When I started writing this article I took a big step. I felt that Indilinx drives had reached the point that their performance was good enough to be considered an Intel alternative. I backed up my X25-M, pulled it out, and swapped in an OCZ Vertex drive - into my personal work system. I've been using it ever since and I must admit, I am happy. Indilinx has done it, these drives are fast, reliable (provided that you don't upgrade to the latest firmware without waiting a while) and are good enough. We'll see how the drive holds up over the coming months but I don't have any regrets at this point.
If you're trying to move to an SSD at the lowest possible cost, there's finally a real alternative to Intel. We also have Indilinx to thank for driving SSD prices as low as they have been. If these drives weren't actually competitive, Intel would have no real motivation to deliver a sub-$300 SSD so quickly.
All of this Indilinx praise brings us to the next heir to the throne: Intel. The X25-M G2 is an evolution of the SSD that started it all, we see some specific but significant performance gains and hints of Intel's strategy moving forward. The G2's real strength lies in the fact that it is the only Intel drive that will support TRIM later this year.
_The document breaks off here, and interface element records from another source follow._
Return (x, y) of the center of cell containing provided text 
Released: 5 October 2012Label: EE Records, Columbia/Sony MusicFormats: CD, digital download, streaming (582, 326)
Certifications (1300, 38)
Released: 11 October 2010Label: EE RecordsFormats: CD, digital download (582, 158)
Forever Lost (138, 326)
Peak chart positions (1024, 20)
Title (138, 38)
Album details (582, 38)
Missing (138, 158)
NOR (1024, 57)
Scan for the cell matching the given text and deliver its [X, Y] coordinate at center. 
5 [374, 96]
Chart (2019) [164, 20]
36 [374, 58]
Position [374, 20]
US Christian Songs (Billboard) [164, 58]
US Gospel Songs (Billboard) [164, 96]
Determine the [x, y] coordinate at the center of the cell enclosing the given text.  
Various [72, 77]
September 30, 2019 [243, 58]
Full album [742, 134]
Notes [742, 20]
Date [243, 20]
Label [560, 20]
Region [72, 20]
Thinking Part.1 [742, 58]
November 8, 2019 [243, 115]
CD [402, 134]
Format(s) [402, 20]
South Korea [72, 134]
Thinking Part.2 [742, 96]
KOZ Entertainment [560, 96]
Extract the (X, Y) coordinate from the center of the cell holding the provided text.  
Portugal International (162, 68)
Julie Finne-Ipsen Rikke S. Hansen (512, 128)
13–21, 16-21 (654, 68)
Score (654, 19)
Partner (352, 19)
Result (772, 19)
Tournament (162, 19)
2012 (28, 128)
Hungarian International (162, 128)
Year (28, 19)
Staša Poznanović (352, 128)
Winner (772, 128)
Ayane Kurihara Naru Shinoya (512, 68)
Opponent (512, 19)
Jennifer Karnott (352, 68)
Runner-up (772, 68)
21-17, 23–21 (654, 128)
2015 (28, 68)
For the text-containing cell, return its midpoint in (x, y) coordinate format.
While the G1, even in its used state, will outperform an Indilinx drive - the G2's TRIM support will ensure that it's even faster than the G1.
The only bad thing I have to say about the G2 is that it doesn't address Intel's only weakness: sequential write speed. While on average the G2 is a better performer than the Indilinx drives in real world use, there are distinct situations where it falls behind.
I should also take this time to chastise Intel for absolutely botching the launch of the drive. I'm not talking about the embarrassing stop-shipment caused by poor validation, I'm talking about the fact that X25-M G2s are still out of stock even as I publish this article. The SSD group at Intel clearly needs to take lessons from the CPU teams: you don't launch product without availability.
Many readers have been emailing me asking what SSD they should get for their new Windows 7 builds, honestly the decision mostly comes down to capacity. Look at this table of prices:
|Price||Cost per GB|
|OCZ Vertex 64GB||$219.99||$3.437|
|Intel X25-M 80GB||$279.99||$3.500|
|OCZ Vertex 128GB||$369.00||$2.883|
|Intel X25-M 160GB||$499.99||$3.125|
|OCZ Vertex 256GB||$725.00||$2.832|
You should buy the largest drive you need/can afford. If you only have 30GB of data on your system, buy the 64GB Indilinx drive. If you have 50GB? Opt for the 80GB Intel drive. Indilinx and Intel seem to complement one another more than compete thanks to differing numbers of flash channels on their controllers resulting in different capacities.
Is Intel still my overall recommendation? Of course. The random write performance is simply too good to give up and it's only in very specific cases that the 80MB/s sequential write speed hurts you. Is Indilinx a close runner up? Absolutely. It's truly a lower cost alternative. Am I relieved to be done with this article? You betcha.